» Problema proposto a:
Rispondi a queste domande sul brano scelto:
(i) Che cosa dice John nella tavola successiva?
(ii) A quale tavola le vignette di dialogo di Robin servono a passare concetti come quello del libero arbitrio?
(iii) Quale vino esce dalla fontanella di Central Park?
==== Brano scelto ====
Il John che non la prende bene è in realtà il lettore che potrebbe storcere il naso di fronte alla tematica di questo nuovo episodio.
Quindi, l’esigenza autoriale di “convincere” il lettore ad entrare nella storia, è camuffata dall’esigenza di Robin di convincere John.
John che nella tavola successiva dice “Non voglio avere nulla a che fare con un film di propaganda religiosa!” è il mio modo di mettere le mani avanti col lettore e dirgli: “Ehi, non ho nessuna intenzione di fare un fumetto di propaganda religiosa, tranquillo!”.
A tavola 11, le vignette di dialogo di Robin sono preziosissime per passare concetti, come ad esempio, quello del libero arbitrio, che è fondamentale perché limita i comportamenti di John, e noi sceneggiatori non possiamo fare a meno di sottolinearlo numero dopo numero ad uso e consumo dei lettori occasionali che potrebbero arrivare a chiedersi perché Dio si fa tutti questi problemi per fare quello che gli va di fare.
Il vino che esce dalla fontanella di Central Park a tavola 14, lo “Chateau Latour del 1964” è un gentile omaggio di google: non capisco nulla di vini e al ristorante non sono mai quello che assaggia.
==== Dati forniti ====
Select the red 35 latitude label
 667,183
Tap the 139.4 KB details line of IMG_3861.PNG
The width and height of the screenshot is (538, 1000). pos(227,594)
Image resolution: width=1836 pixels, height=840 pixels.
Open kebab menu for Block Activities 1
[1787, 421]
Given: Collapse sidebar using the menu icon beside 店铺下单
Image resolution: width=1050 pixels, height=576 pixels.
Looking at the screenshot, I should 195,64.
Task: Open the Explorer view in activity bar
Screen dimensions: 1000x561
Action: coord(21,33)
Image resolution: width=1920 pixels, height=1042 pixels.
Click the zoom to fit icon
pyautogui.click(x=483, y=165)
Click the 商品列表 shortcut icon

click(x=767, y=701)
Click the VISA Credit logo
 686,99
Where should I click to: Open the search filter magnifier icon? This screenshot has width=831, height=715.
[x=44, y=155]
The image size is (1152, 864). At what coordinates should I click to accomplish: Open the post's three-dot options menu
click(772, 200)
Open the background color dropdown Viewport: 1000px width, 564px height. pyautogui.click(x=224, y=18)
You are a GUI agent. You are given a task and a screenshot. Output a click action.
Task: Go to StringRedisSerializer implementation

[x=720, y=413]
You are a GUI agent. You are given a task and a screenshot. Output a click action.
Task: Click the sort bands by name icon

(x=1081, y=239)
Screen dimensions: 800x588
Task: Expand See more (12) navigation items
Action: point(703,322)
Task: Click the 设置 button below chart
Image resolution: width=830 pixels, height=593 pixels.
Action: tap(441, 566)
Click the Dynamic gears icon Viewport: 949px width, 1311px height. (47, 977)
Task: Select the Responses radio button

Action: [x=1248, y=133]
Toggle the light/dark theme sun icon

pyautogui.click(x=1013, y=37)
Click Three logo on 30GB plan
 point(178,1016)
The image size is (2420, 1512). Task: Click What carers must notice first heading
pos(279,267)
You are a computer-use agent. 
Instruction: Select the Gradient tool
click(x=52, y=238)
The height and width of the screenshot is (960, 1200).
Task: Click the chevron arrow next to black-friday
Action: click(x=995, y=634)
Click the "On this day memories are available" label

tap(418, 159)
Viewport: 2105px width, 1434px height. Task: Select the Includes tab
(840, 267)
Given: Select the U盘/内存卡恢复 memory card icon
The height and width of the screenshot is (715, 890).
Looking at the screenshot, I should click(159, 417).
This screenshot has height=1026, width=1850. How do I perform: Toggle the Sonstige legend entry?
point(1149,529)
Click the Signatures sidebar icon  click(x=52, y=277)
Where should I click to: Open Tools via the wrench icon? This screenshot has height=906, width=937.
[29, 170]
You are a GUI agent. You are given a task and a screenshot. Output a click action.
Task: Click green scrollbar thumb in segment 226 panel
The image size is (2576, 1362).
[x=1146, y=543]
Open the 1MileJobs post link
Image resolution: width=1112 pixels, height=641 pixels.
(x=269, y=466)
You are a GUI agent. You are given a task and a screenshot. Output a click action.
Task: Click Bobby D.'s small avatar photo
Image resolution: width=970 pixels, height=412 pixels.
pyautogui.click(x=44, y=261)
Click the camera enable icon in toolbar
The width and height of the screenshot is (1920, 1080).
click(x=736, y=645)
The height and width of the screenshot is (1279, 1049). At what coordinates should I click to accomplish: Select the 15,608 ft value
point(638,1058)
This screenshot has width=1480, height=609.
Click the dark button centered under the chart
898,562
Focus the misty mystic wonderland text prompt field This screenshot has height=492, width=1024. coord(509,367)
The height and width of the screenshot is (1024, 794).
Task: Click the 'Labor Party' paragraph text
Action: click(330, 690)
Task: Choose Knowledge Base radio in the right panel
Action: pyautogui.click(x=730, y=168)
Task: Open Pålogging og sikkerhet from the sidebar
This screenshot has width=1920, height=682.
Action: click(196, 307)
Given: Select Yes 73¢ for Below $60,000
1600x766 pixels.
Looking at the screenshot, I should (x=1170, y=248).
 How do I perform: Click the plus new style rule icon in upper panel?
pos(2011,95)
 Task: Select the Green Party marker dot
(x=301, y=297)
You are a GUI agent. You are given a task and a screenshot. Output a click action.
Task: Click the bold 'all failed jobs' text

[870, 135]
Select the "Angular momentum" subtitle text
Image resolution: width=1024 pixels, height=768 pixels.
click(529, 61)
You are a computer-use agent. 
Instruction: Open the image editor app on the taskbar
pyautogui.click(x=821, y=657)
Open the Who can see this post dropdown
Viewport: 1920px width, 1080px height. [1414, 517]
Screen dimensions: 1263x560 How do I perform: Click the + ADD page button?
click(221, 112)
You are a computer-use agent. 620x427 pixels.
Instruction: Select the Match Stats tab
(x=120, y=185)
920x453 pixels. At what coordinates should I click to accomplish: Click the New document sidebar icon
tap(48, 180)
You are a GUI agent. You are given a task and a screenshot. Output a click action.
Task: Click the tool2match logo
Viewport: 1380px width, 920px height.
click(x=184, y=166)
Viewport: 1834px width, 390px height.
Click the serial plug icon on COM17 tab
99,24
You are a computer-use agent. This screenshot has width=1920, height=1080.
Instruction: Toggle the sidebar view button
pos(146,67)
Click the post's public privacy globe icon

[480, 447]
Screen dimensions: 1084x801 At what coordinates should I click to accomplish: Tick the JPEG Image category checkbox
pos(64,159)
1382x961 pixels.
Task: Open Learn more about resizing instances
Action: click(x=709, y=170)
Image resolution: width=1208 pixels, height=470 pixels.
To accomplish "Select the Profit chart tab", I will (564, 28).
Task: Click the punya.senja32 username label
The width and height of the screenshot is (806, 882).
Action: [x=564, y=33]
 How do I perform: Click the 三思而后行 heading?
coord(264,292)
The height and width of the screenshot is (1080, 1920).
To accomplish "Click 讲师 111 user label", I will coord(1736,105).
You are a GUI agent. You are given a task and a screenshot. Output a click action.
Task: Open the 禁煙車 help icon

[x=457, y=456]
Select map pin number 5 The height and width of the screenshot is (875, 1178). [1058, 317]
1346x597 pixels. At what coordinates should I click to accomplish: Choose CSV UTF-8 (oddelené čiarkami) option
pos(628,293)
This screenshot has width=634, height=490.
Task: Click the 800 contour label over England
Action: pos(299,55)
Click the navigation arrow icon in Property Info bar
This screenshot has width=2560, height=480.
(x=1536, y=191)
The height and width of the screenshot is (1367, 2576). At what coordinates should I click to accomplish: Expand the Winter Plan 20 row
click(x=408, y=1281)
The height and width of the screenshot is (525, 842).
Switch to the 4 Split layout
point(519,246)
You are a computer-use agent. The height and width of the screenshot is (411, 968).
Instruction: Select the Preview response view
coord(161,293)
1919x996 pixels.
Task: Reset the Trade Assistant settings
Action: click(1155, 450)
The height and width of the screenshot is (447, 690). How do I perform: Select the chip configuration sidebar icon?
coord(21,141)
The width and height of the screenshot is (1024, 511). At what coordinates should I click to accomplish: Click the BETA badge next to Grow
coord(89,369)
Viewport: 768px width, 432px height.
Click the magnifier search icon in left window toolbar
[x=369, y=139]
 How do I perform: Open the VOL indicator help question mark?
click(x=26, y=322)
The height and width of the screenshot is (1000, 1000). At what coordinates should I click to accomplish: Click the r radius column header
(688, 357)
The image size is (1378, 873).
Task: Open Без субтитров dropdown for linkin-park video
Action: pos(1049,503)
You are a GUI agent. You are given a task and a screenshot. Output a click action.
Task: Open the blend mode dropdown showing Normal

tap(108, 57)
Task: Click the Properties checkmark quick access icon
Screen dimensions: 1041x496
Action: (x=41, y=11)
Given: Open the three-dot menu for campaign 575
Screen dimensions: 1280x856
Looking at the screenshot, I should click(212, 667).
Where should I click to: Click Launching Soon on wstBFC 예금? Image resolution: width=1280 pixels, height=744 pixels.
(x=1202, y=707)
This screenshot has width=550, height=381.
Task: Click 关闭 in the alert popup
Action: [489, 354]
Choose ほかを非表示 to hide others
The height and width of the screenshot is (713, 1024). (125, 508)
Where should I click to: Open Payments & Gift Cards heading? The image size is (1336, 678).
====
» Problema proposto b: Modifica le righe dei dati forniti, dall'inizio fino alla riga con "The width and height of the screenshot is (538, 1000)." compresa: sostituisci "Tap" con "Press" e lascia invariato tutto il resto.

» Soluzione completa a:
(i) "Non voglio avere nulla a che fare con un film di propaganda religiosa!"
(ii) A tavola 11.
(iii) Lo "Chateau Latour del 1964".

» Soluzione completa b:
Select the red 35 latitude label
 667,183
Press the 139.4 KB details line of IMG_3861.PNG
The width and height of the screenshot is (538, 1000). pos(227,594)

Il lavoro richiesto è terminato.